Примечательная широта диапазона современного изучения научной фантастики соответствует её реальному многообразию. Но есть одна общая черта, присущая работам всех типов, даже такой, как книга Г.Гуревича «Карта страны фантазий» (М.: Искусство, 1967), которая рассчитана на широкий круг любителей фантастики (очерк Г.Гуревича посвящен главным образом фантастике в кино): все они в той или иной мере стремятся осмыслить специфику научной фантастики в её историческом развитии. Ряд исследований непосредственно рассматривает историко-литературный процесс: диссертация индийского аспиранта Ленинградского университета К.Джингра «Пути развития научно-фантастического жанра в советской литературе» (1968), очерки автора этих строк в коллективных монографиях «История русского советского романа» (Л.: 1965) и «Русский советский рассказ. Очерки истории жанра» (Л.: 1970) и его книга «Русский советский научно-фантастический роман» (Л., 1970).

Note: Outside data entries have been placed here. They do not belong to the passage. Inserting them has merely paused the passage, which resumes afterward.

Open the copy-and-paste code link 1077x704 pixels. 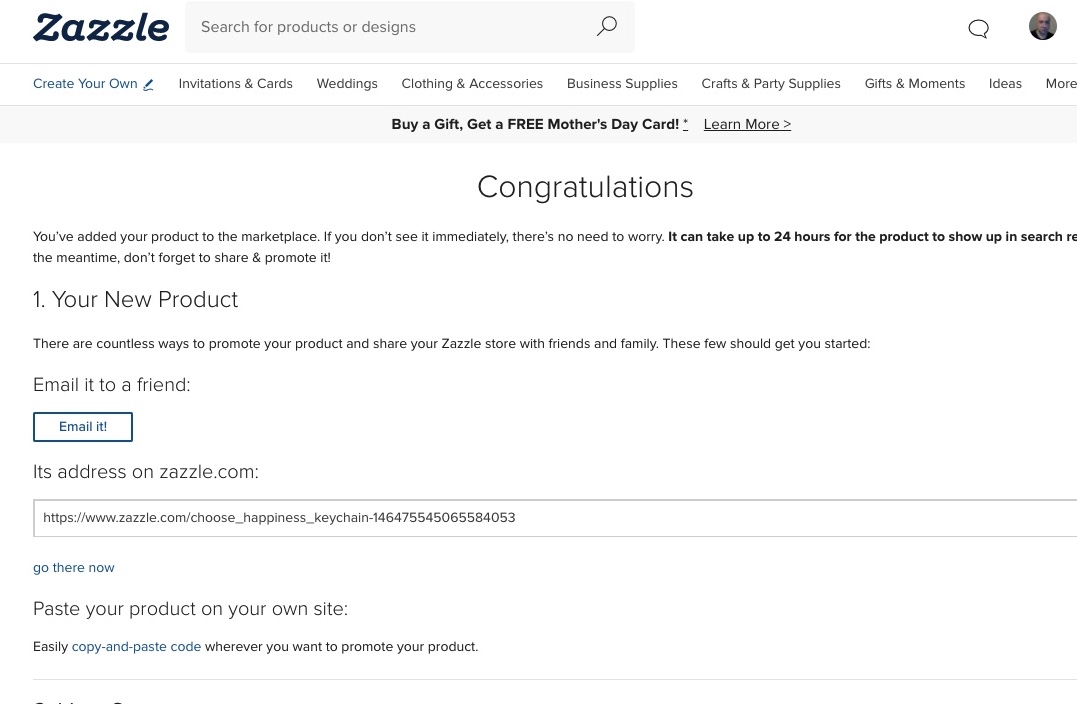pyautogui.click(x=137, y=646)
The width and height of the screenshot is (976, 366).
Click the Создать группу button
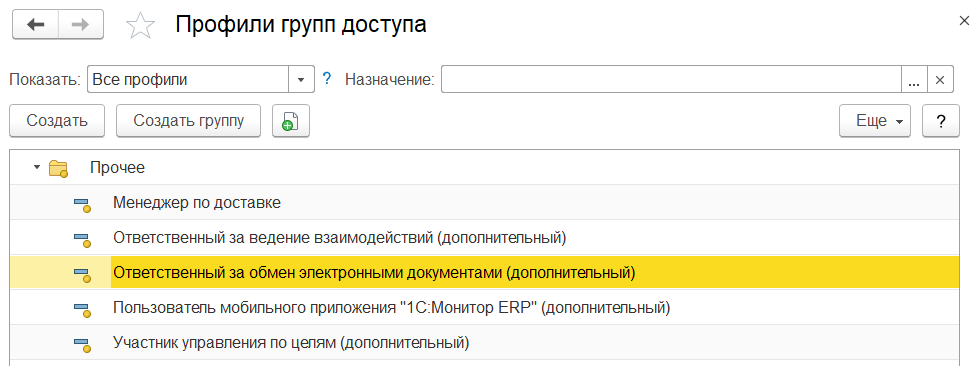click(189, 121)
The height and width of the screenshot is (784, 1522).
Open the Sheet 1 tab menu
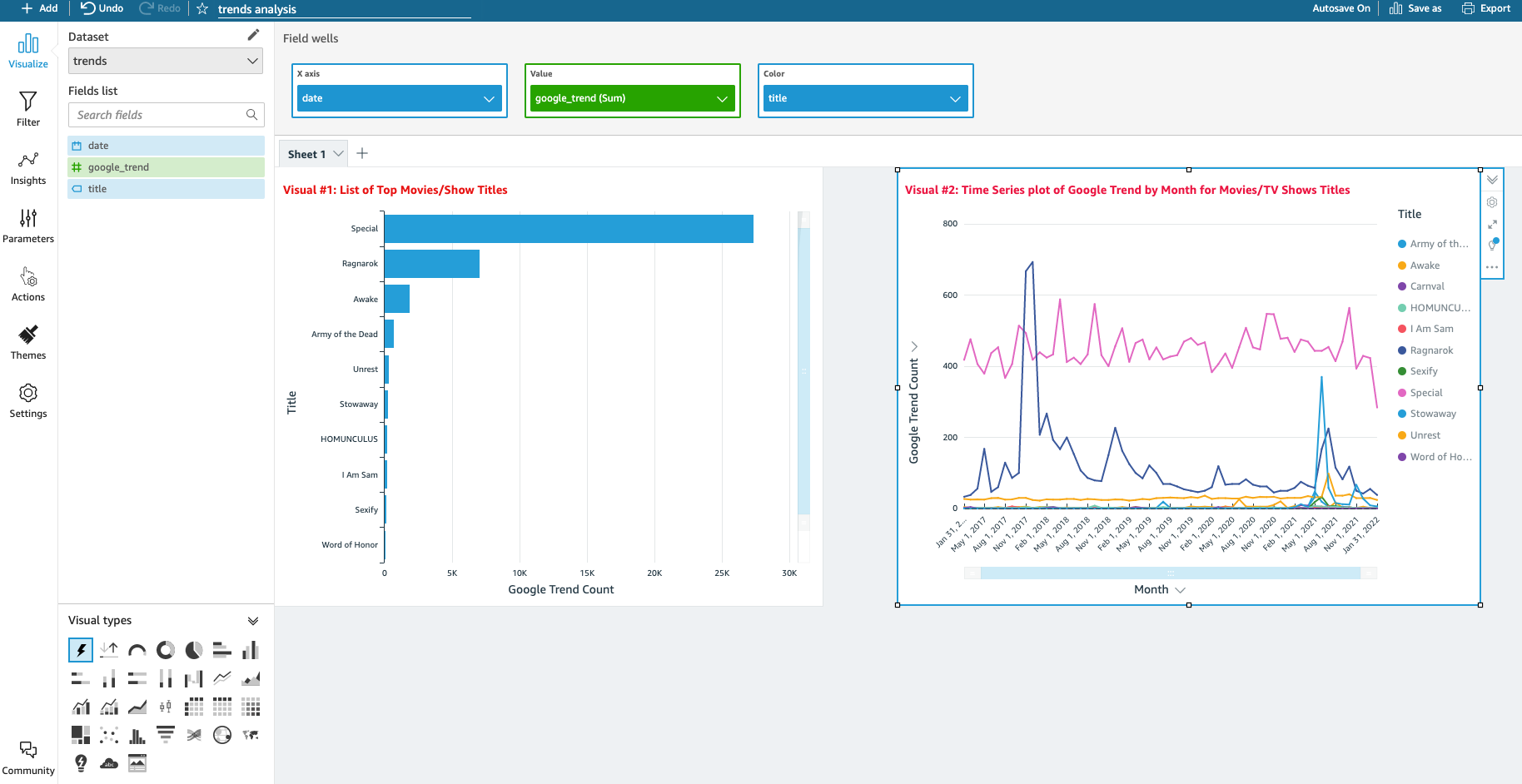338,154
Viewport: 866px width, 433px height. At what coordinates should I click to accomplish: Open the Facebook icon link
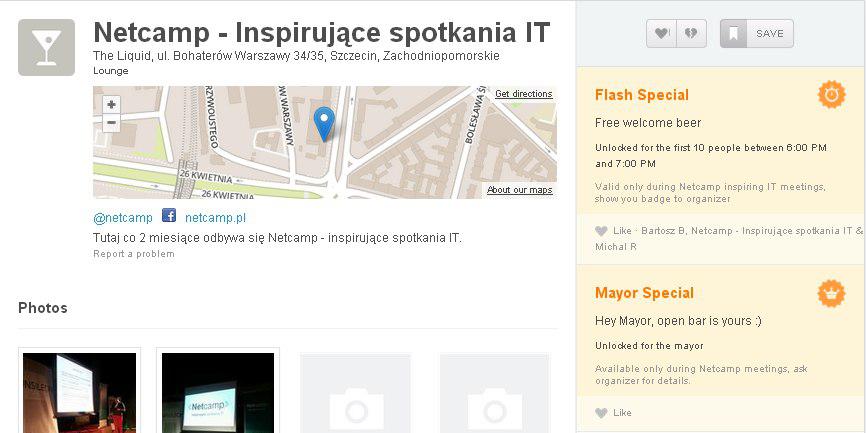point(169,216)
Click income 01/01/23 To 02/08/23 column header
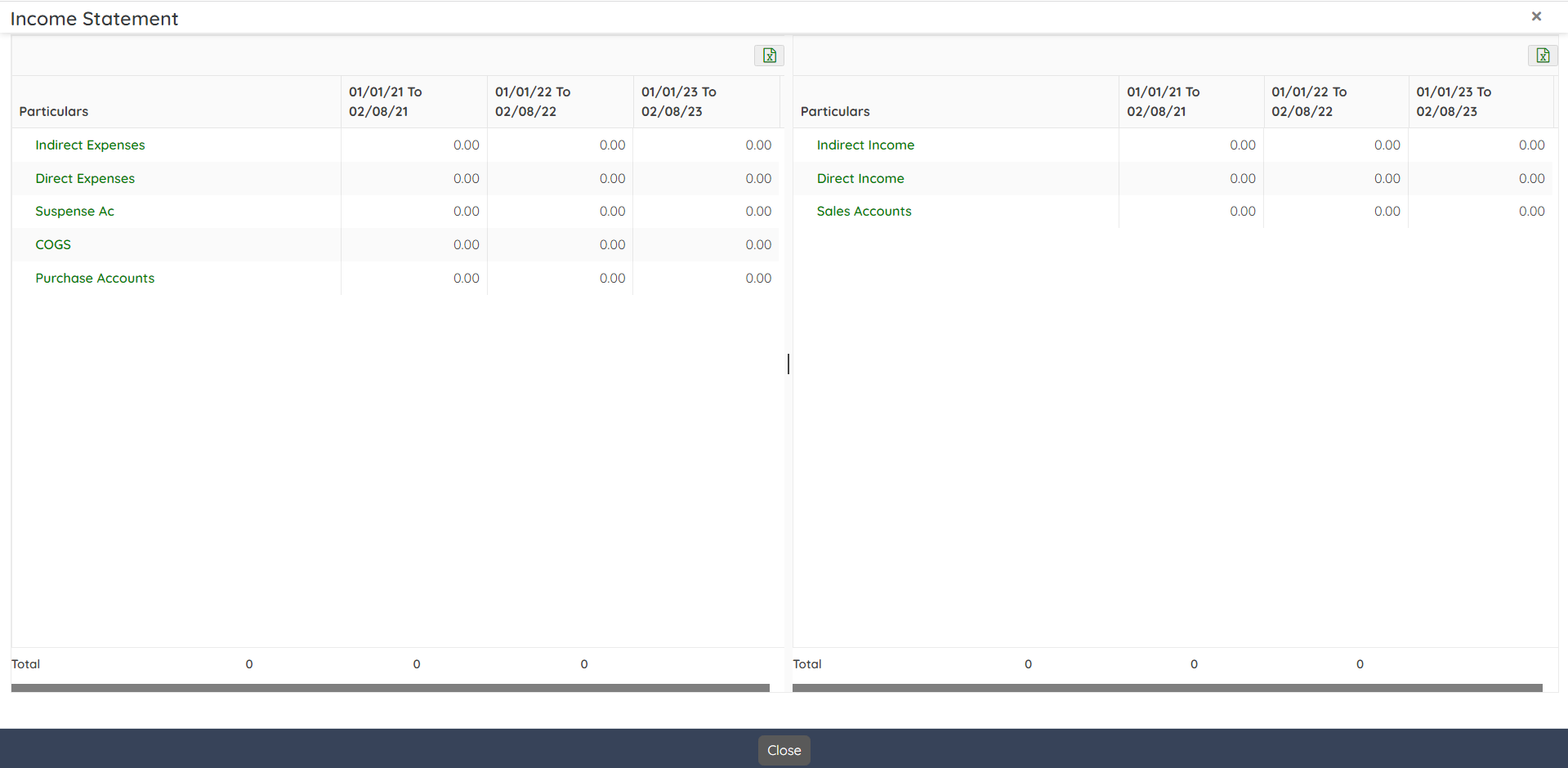The image size is (1568, 768). coord(1454,102)
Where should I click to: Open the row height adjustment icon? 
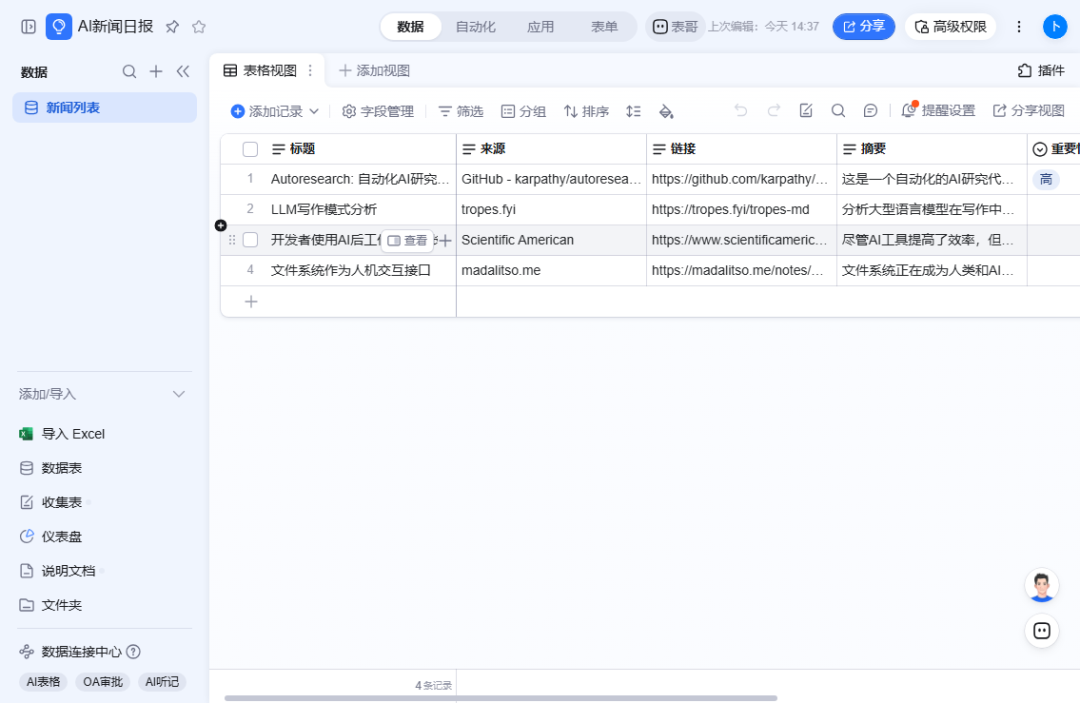633,112
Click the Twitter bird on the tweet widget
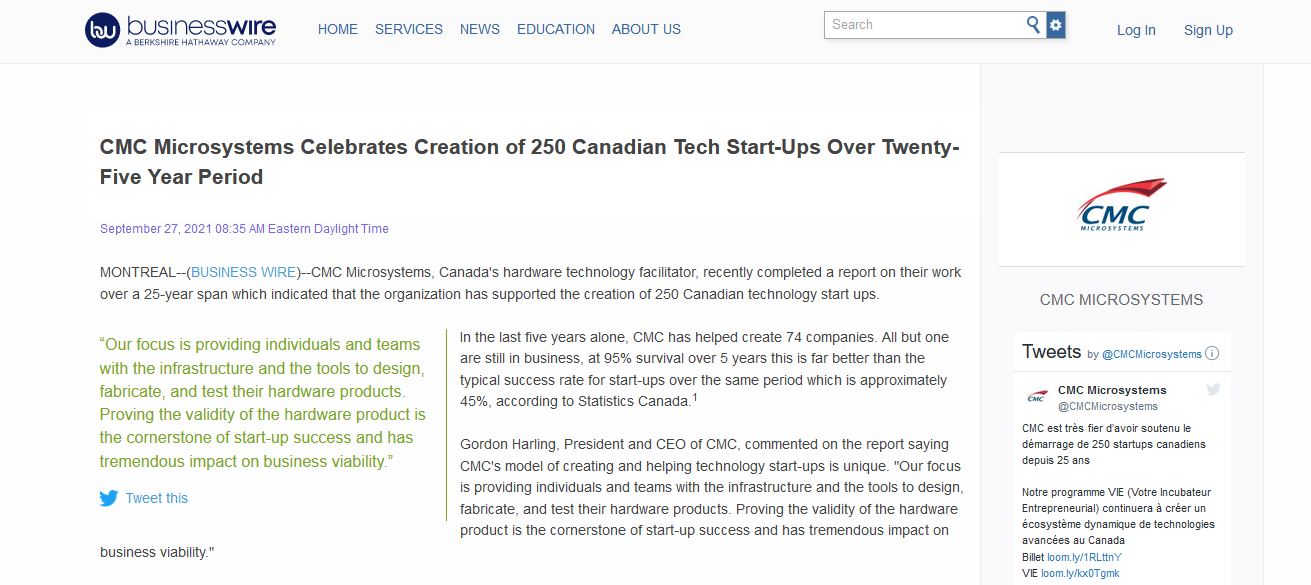1311x585 pixels. tap(1213, 389)
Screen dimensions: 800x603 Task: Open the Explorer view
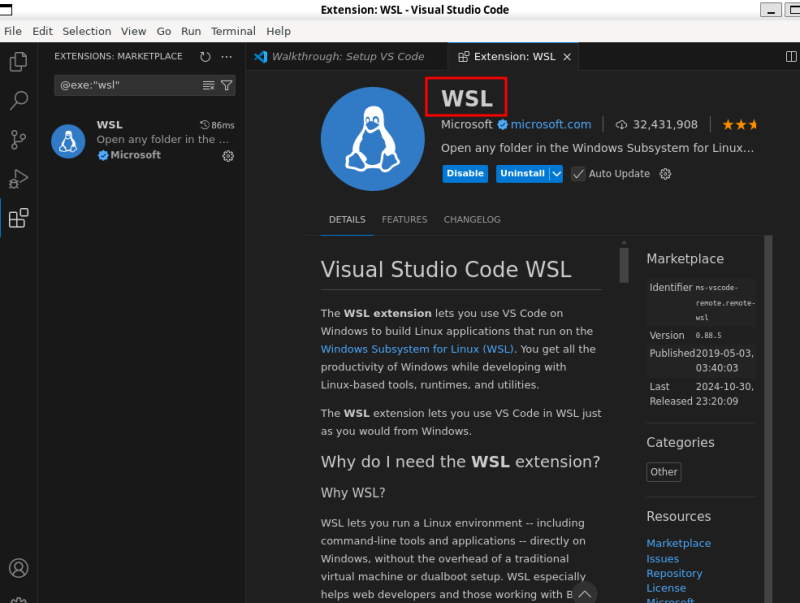point(18,62)
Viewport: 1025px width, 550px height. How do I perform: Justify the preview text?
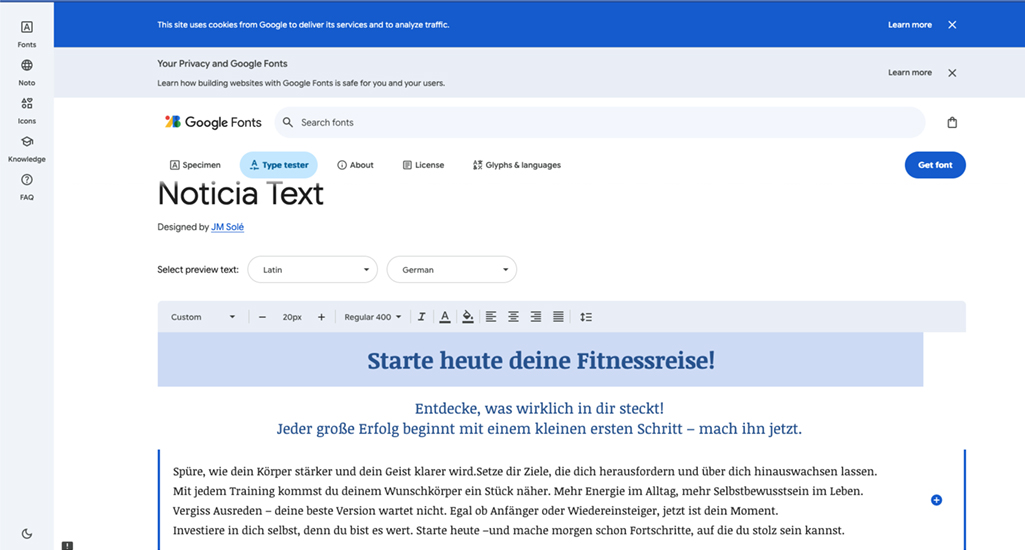pos(558,317)
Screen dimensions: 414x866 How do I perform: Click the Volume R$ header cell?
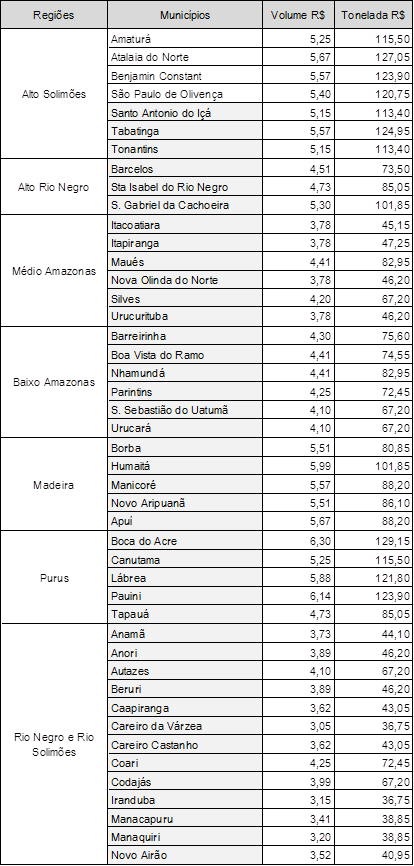coord(299,15)
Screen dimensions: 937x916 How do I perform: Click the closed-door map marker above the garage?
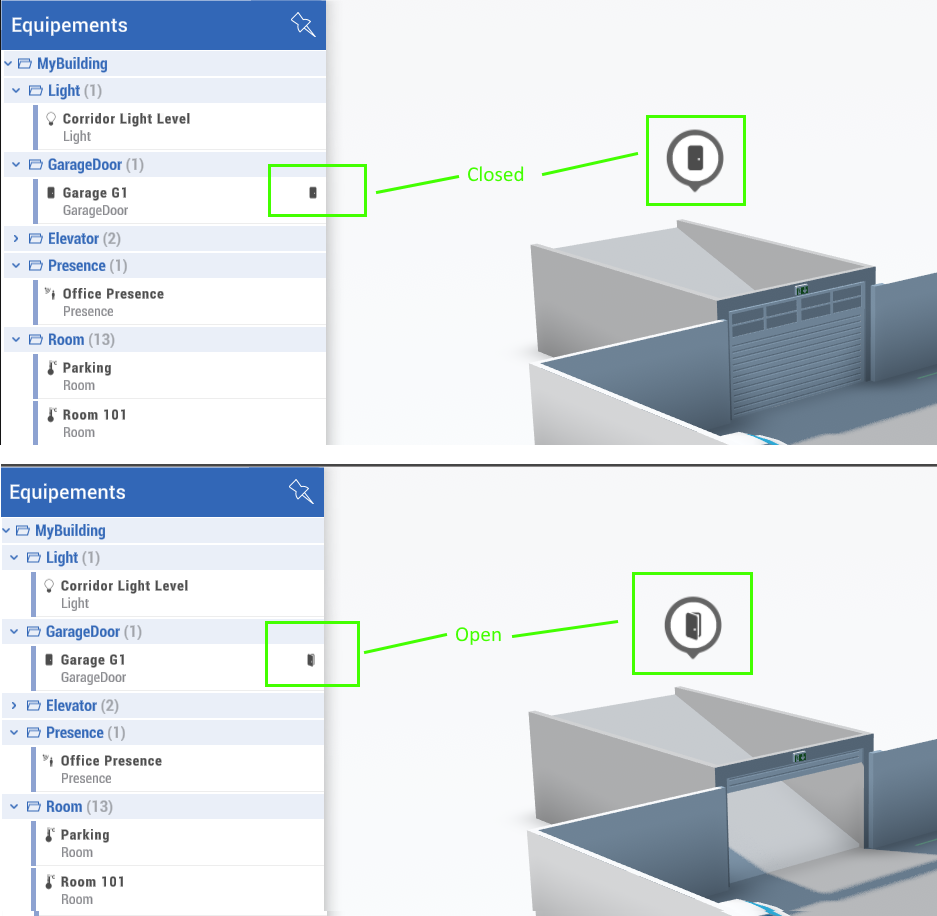(x=695, y=157)
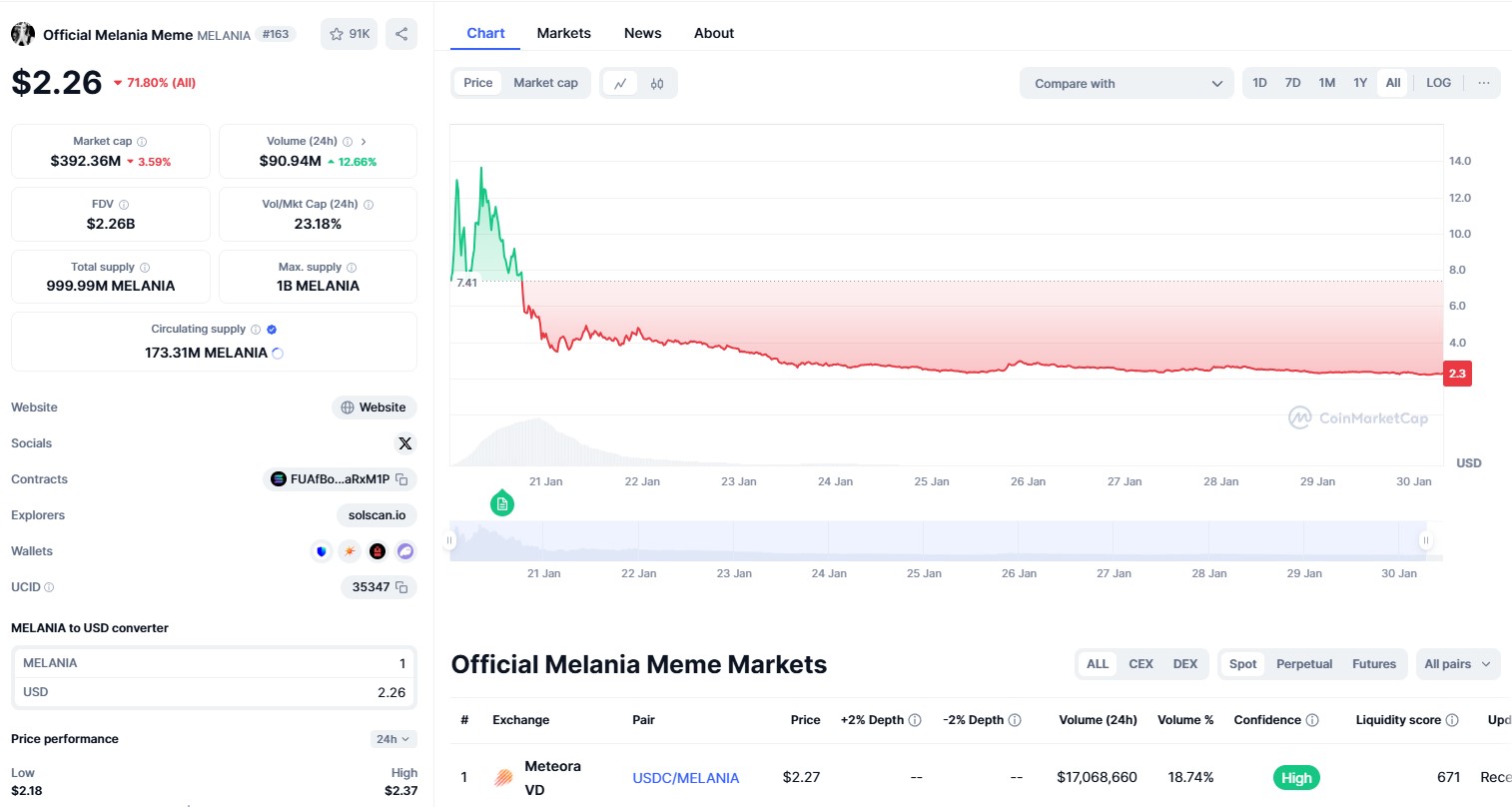
Task: Select the 7D time range
Action: click(x=1292, y=83)
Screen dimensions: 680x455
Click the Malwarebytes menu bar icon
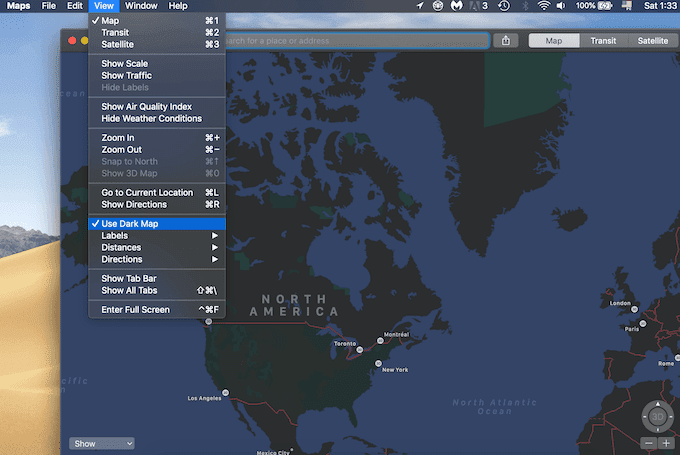(x=457, y=6)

Первой собственно литературоведческой работой о научной фантастике явился как раз историко-литературный очерк — брошюра Е.Брандиса «Советский научно-фантастический роман» (Л.: 1959). В этом небольшом по объему исследовании впервые были четко охарактеризованы основные этапы развития «жанра» и его направления за более чем четыре десятилетия и, что впоследствии оказалось весьма существенным, именно научное предвидение правильно было оценено как эквивалент реализма в современной фантастике, как основной метод, ориентирующий все её направления — и прежние, и вновь сложившиеся. Такой взгляд на советскую фантастику развит был в другом, расширенном очерке Е.Брандиса[445] и дополнен в брошюре С.Ларина «Литература крылатой мечты» (М.: 1961) анализом текущих явлений советской фантастики 40-50-х годов. Очерк Брандиса послужил отправной точкой концепции, оформившейся в позднейших исследованиях, которая не противопоставляет произвольно одни направления другим (например, вненаучную фантастику — научной), но стремится оценить их отношение к основному методу всей советской литературы. Тем самым было положено начало включению научной фантастики в общую историю жанров и направлений русской советской прозы (например, в упоминавшихся «Истории русского советского романа» и «Русском советском рассказе»).